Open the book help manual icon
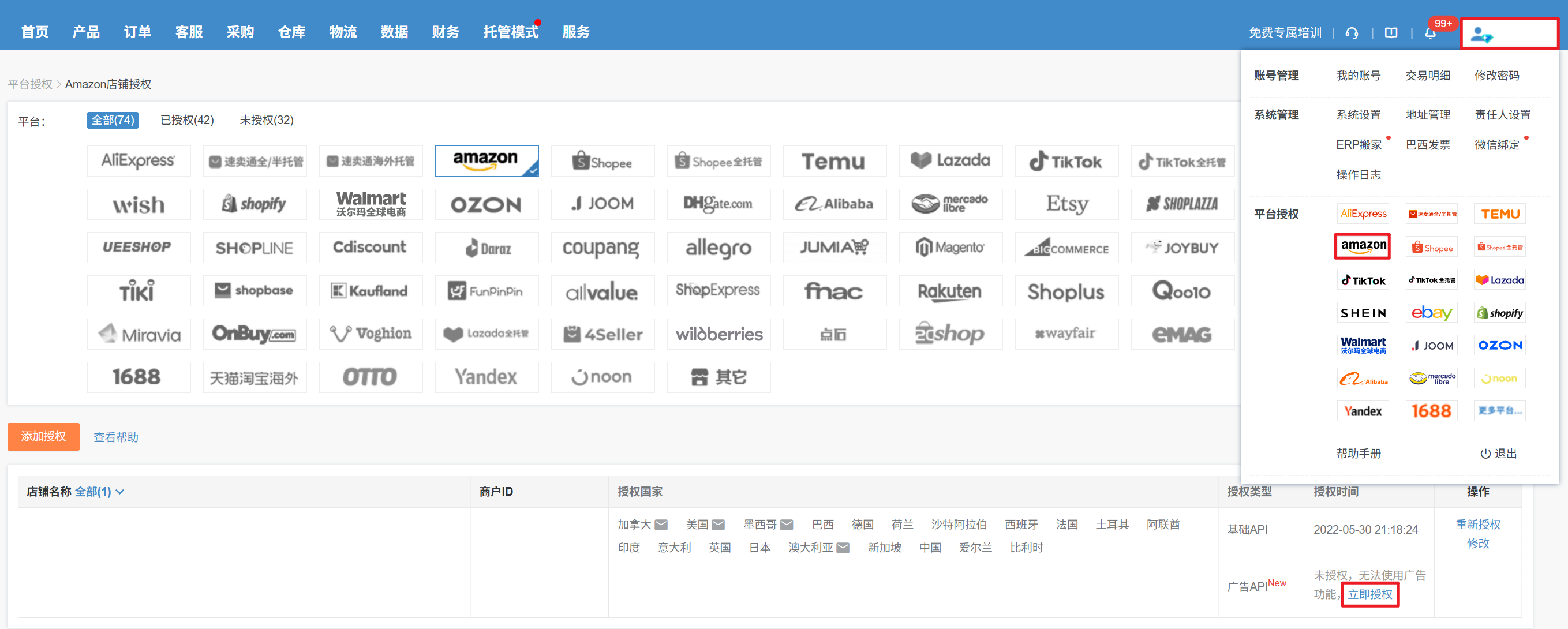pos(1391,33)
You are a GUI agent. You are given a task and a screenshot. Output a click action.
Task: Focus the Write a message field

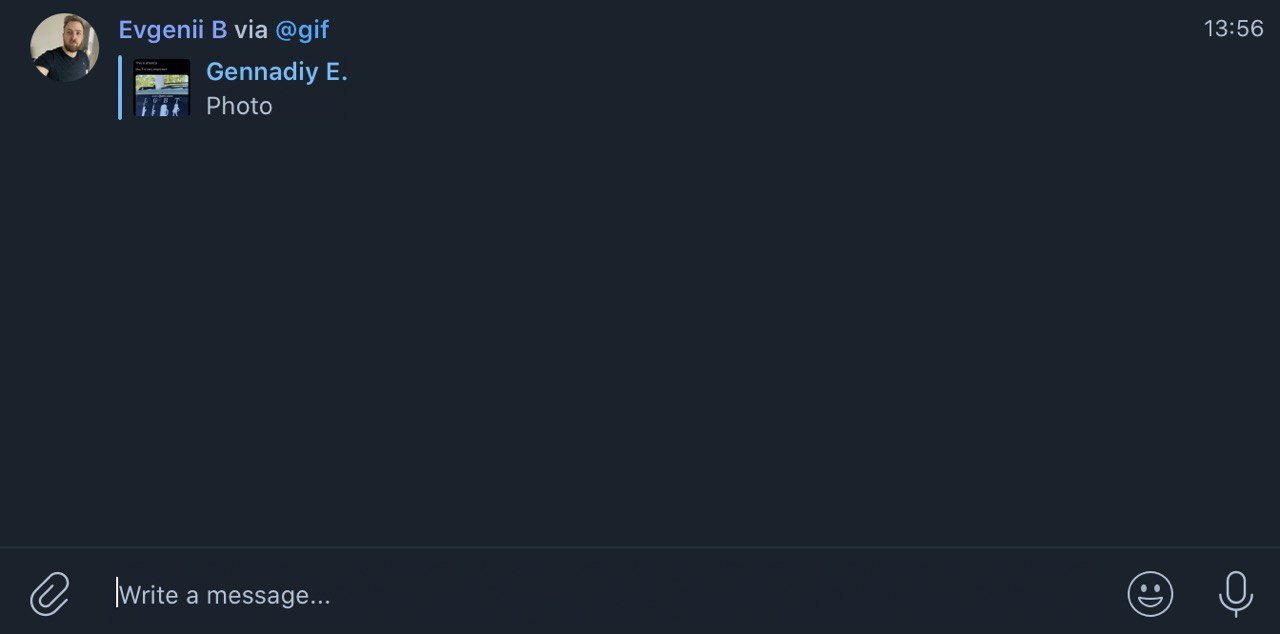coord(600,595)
----------
Write out every line of the entries above word for word, omitting the pictures.

#### Right answer
Open the book help manual icon
pos(1391,33)
You are a GUI agent. You are given a task and a screenshot. Output a click action.
Task: Focus the Write a message field

coord(600,595)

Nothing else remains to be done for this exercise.